Domande:
A) Traduci in inglese questa frase dell'articolo sul rischio ’ndrangheta in Friuli: «Gratteri è tornato ieri sera al Laboratorio della Comunicazione.»
B) Riproduci fedelmente il passo dell'articolo sul rischio ’ndrangheta in Friuli che comincia con le parole "GEMONA. Non può" e termina dopo le parole "corsia della A4.".
C) Quale carica ricopre Nicola Gratteri secondo l'articolo sul rischio ’ndrangheta in Friuli?

Testo estratto:
«Il Friuli vigili, il rischio ’ndrangheta c’è»
GEMONA. Non può più essere considerata un’isola felice il Friuli Venezia Giulia quanto all’infiltrazione di mafia e ’ndrangheta. Secondo Nicola Gratteri, procuratore aggiunto della Repubblica al Tribunale di Reggio Calabria e uomo simbolo della lotta alla criminalità organizzata, la regione, già vittima della presenza criminosa legata in particolare alle sostanze stupefacenti, rischia oggi infiltrazioni nell’ambito di maxi-opere come la terza corsia della A4.
Gratteri è tornato ieri sera al Laboratorio della Comunicazione. È stata la sua terza volta a Gemona, segno che negli anni si è creato uno stretto rapporto d’amicizia con il Lab di Emanuela De Marchi, sul filo della naturale propensione che il togato ha nei confronti delle giovani generazioni, cui da anni svela il volto della criminalità organizzata.

Dati registrati:
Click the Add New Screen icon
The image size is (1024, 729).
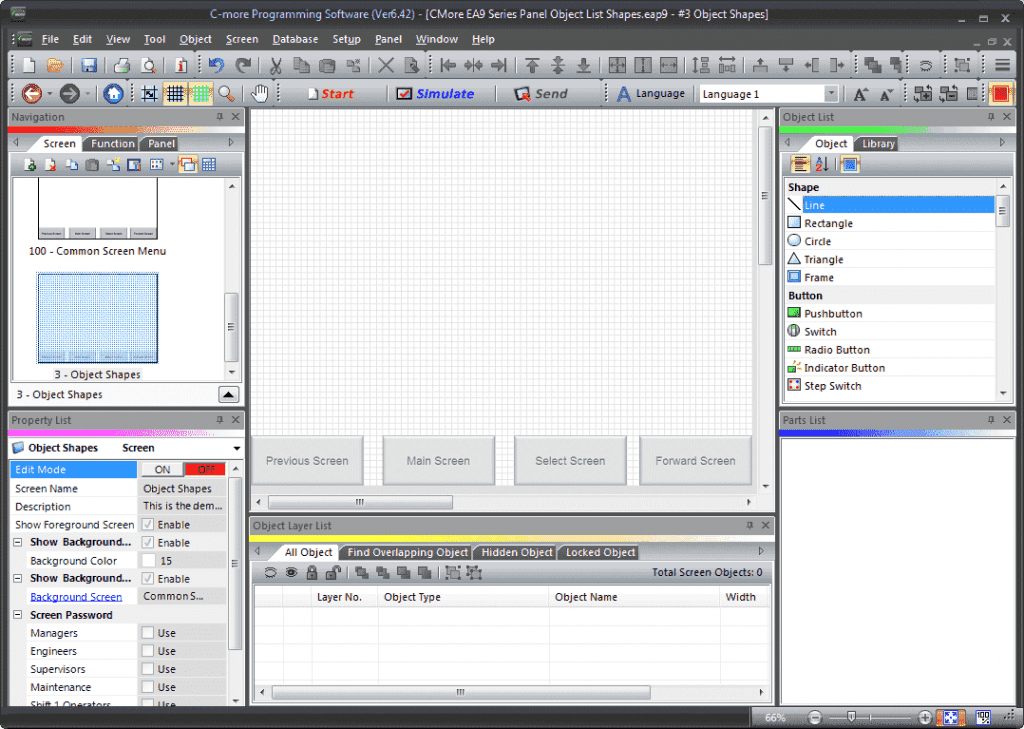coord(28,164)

==

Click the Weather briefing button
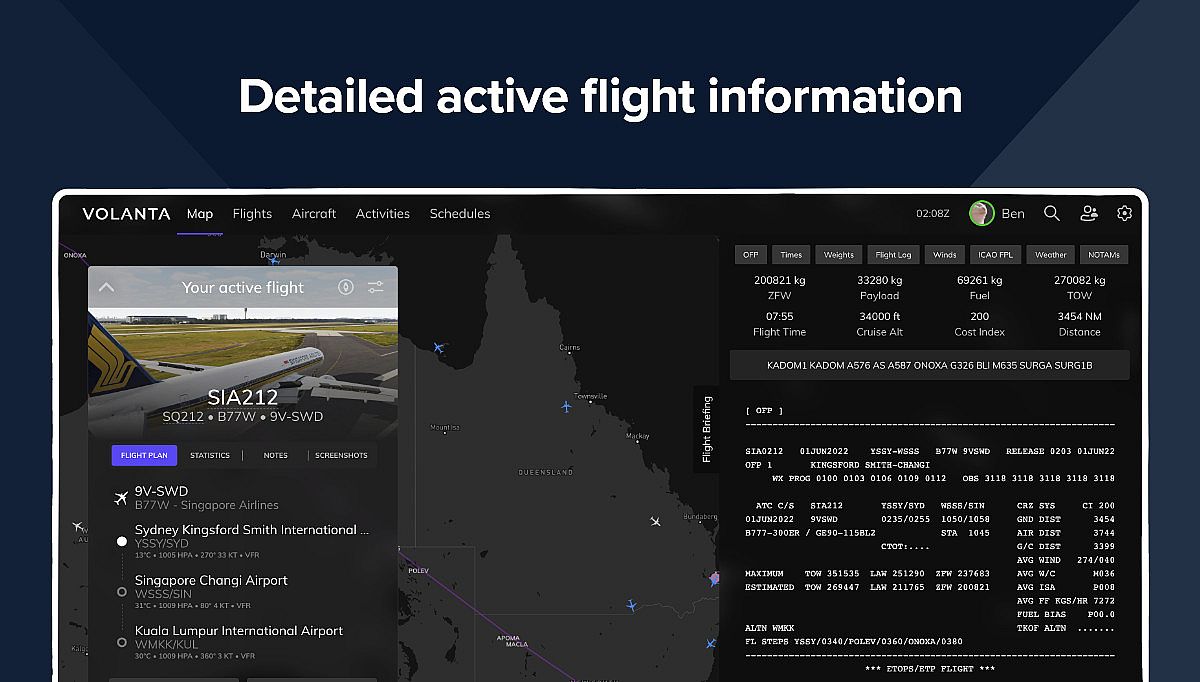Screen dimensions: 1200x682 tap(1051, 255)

Soluzioni:
A) Gratteri returned last night to the Laboratorio della Comunicazione.

B)
GEMONA. Non può più essere considerata un’isola felice il Friuli Venezia Giulia quanto all’infiltrazione di mafia e ’ndrangheta. Secondo Nicola Gratteri, procuratore aggiunto della Repubblica al Tribunale di Reggio Calabria e uomo simbolo della lotta alla criminalità organizzata, la regione, già vittima della presenza criminosa legata in particolare alle sostanze stupefacenti, rischia oggi infiltrazioni nell’ambito di maxi-opere come la terza corsia della A4.

C) È procuratore aggiunto della Repubblica al Tribunale di Reggio Calabria.